Write the next part of the blog post about hatching triops, picking up right after its final sentence.

### Source document
** start **

Halloween Triops






October 29, 2012 — I’m cheating a little on this post since it’s not Halloween-related, but I can’t help the timing. My triops are big enough to photograph now.

And while that statement sounds like something that should be posted on a WebMD forum, I’m actually talking about tiny crustaceans that I hatched in my bathroom.

And since that stills sound like something I shouldn’t be boasting about, I’ll start over.


Triops are tiny shrimp that look like miniature horseshoe crabs and range in size from an inch to three, with some species growing even larger. They get their name from the three black dots on the front end of their carapace, only two of which are actual eyes. They also closely resemble fossil species from 200 million years ago, so the word “prehistoric” is often included everywhere in their marketing.

Yes, these animals are marketed. Usually in toy stores and science shops. That’s because in egg form, these creatures can be dried out and suspended close to indefinitely, and only take a little water to hatch.

There are a bunch of different shrimp species like this: fairy shrimp, brine shrimp, tadpole shrimp, dinosaur shrimp. Actually, I’m not sure which are actual species names, which are product spin, and which are just different names for the same thing. Back in the day, many of them were sold as sea monkeys, although these days companies have gotten a little more sophisticated in their marketing.


In fact, we got ours under the auspicious Smithsonian brand in a three-pack of kits. In the other two, you can create a volcano with glowing lava and excavate a plastic T-Rex skeleton out of a pressed gray block of some sediment-like substance.

** end **

### Given material
** start **

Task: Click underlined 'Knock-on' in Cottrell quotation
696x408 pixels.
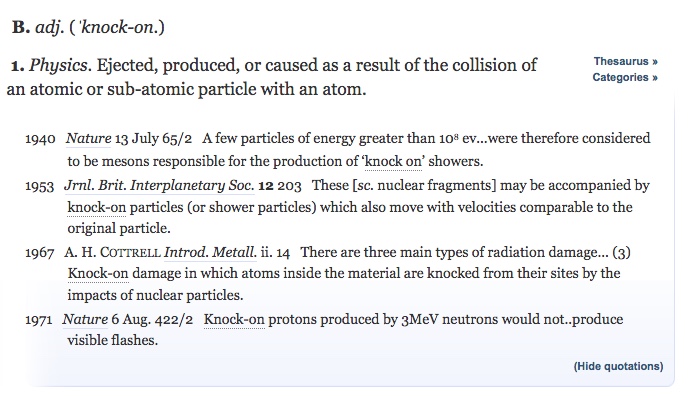Action: tap(98, 273)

** end **

### Answer below
The triops kit came with a small, thin plastic tank, a picture of a Tyranosaurus Rex as a tank backing to emphasize how prehistoric this little swimmers are (and becaue it’s a cool effect to have tiny shrimp swimming around the head of a T-Rex), and the invisible-to-the-eyes eggs in a packet of moss.

It took about 60 seconds to set everything up, which mostly just meant dumping everything in the tank with some room-temperature, filtered water. We took pictures of the set-up, but lost them somewhere on a hard drive or memory card. I’ll probably find them decades from now when I’m very old and very nostalgic for the days when we obsessed over still-frame digital information. But even though Id on’t have the photographic proof, we followed the directions exactly, except for the dino backing. I had some other ideas:


Now is it a Halloween post?

Next, we tried our hardest to kill the triops.

The first thing we did was lose their food. So two days later when we were surprised to see tiny white specs swimming purposefully around the tank, we ended up throwing some boiled vegetable matter in there, because they apparently eat everything, and they seemed to do okay. I assumed they were just eating each other, because water-logged broccoli looks disgusting. We did eventually get them some bottom feeder food from the pet store.


All told, we ended up with about a dozen of them that, over the course of the past couple of weeks, grew fast to various sizes, with the largest being about half an inch or so. In fact, they’re big enough that I’m realizing that they aren’t triops at all, but some other species. They look like brine shrimp, but since they’re living in fresh water, they're probably whatever the fresh water equivalent it. Anyway, the point is that this article is now neither about Halloween nor triops. Need to change the title.

Anyway, they mostly swim on their backs like tiny alien otters, their multiple appendages combing the water for food. And they’re just the devils to take pictures of at my camera skill and equipment level. So my apologies for the bad pics and the fact that Darwin made them tiny, transparent, and fast. I should have called in my wife for this project, but trying to get them turned into still-frame digital information was the closest I was able to get to playing with my pets. They suck at fetching.


We threw the tank on a shelf in the bathroom for some reason, and the only upkeep I do is to stick some food in the tank every other day and then top off the water level when it evaporates. It’s literally the least I can do until they die. Which shouldn’t be too much longer since they have a lifespan of about one to three months.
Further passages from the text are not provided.